Home Field Advantage in MLB
While there have been several studies looking at the link between weather and baseball, for this post I will primarily be looking at the research from Koch and Panorska (2013) in their article titled "The Impact of Temperature on Major League Baseball."
When describing how sky conditions impact gameplay, they cited sources that claimed that teams were more offensive during cloudy-sky conditions, and were less offensive during clear-sky conditions. Studies also found that the clear-sky conditions increased the teams' home-field advantage and their potential for winning.
Here's to hoping all of the Cardinals games are on clear-sky days!
Fly Ball Distance
Koch and Panorska (2013) define cold game temperatures to be less than 60°F, games played in average conditions when the temperature is between 60°F and 83°F, and warm games played in temperatures greater than 83°F.

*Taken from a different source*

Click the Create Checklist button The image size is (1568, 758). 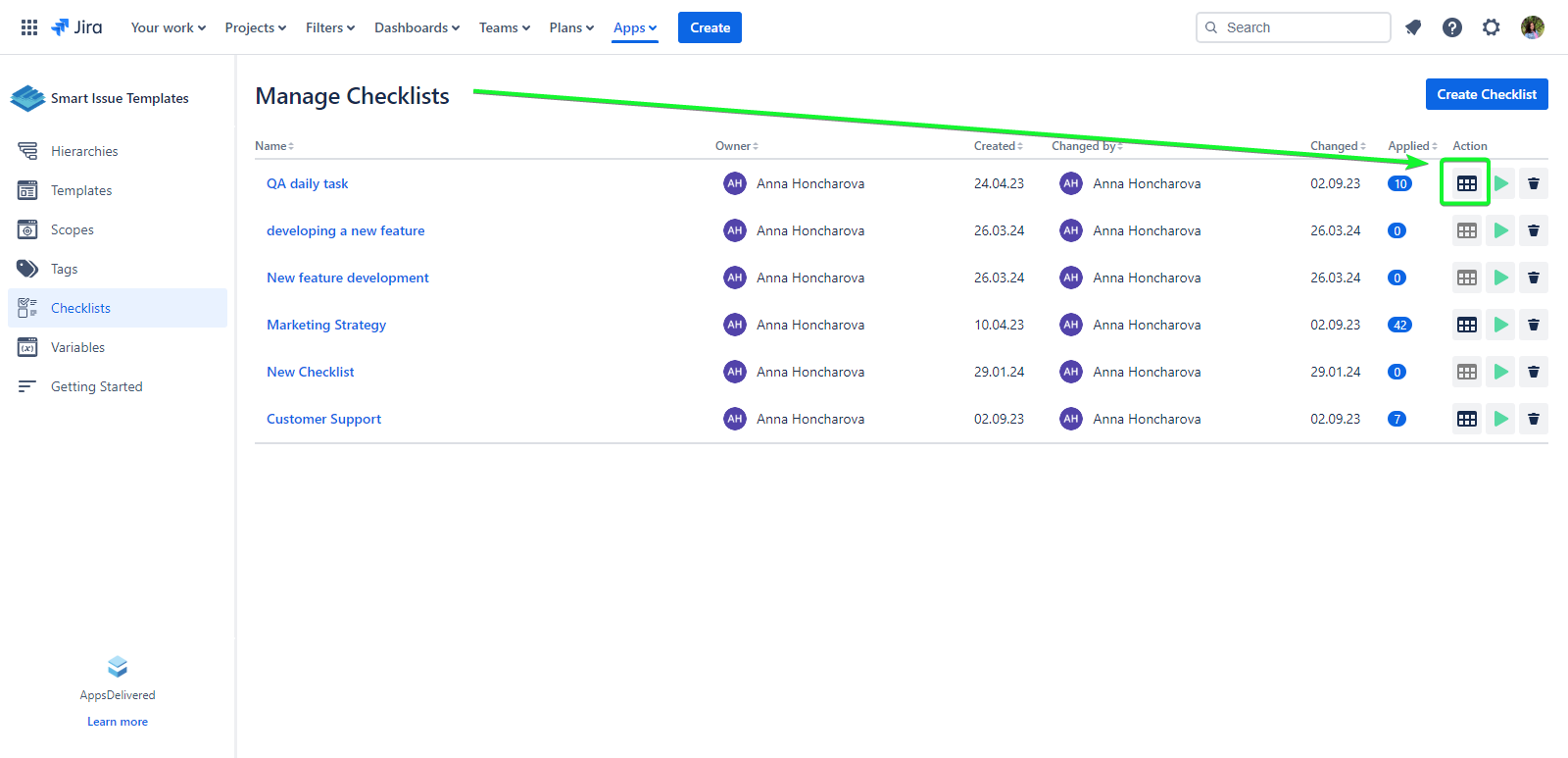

Temperatures play a pivotal in baseball's trajectory. Gameplay on warm/hot days will send the ball out further in the field, while on colder days, the ball doesn't travel as far. It's been found the ball travels 16 feet less in cooler weather compared to warmer weather.
Reading this study got me thinking about the David Freese walk-off home run during Game 6 of the 2011 World Series. It was a clear sky night, and the high that afternoon was in the upper 50s. By the game start time, it would have been several degrees cooler. Per the study, these temperatures during the game would have been considered "cool", which says something about the power of his swing that he hit the ball way past centerfield.

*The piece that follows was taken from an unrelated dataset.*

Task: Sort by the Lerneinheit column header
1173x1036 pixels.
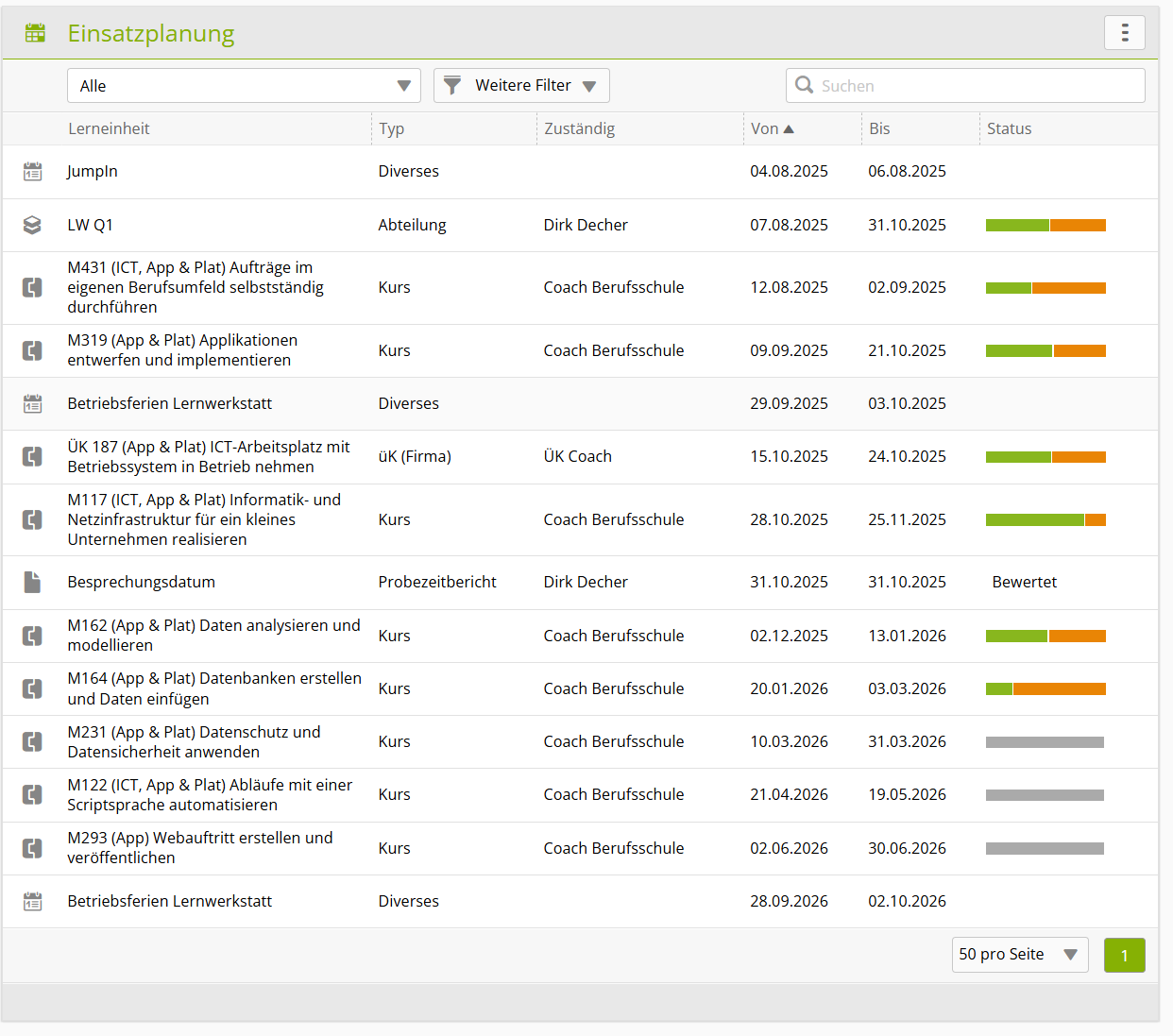Action: point(109,128)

Studies have found that colder temperatures, and thus a decreased body core temperature, slow the player's reaction time. In summary, colder temperatures negatively impact a hitter's performance and hurt how offensive he is in the game. Additionally, in warmer temperatures, a hitter may change his normal hitting methods to hit more home runs, but this could cause fewer base hits and walks.
AccuWeather published an article detailing 5 ways baseball is impacted by weather. In an interview with a head baseball coach at Shippensburg University, the coach said pitchers have difficulty gripping the ball when it's hot and humid, and they pitcher is sweating a lot. On the other hand (get it) in cold weather, your fingers go numb, negatively impacting the pitcher's grip.
I would recommend reading the entire study (I've linked it throughout the article), but here are a couple of other conclusions it found. In warmer temperatures, there was a significant increase in offensive play. Which affected the number of runs scored, batting average, slugging percentage, and home runs. Walks decreased in warm temperatures but increased in cold temperatures.
Understanding the impacts of temperatures on gameplay could be a beneficial consideration for managers when setting the lineups. Knowing that walks occur more frequently in colder weather may drive them to take a slower and more patient approach to get home runs. Conversely, in warmer weather, a strong hitter would be useful since the temperatures help propel the ball further.
Anyway, I can't speak on that last point too much as I have no experience creating a baseball lineup. What I do wish, is this...
May the Cardinals have clear skies when they play at home
May the temperatures always sit warmly around 83°F
And... may the weather be on our side throughout the season and on the hunt for red October.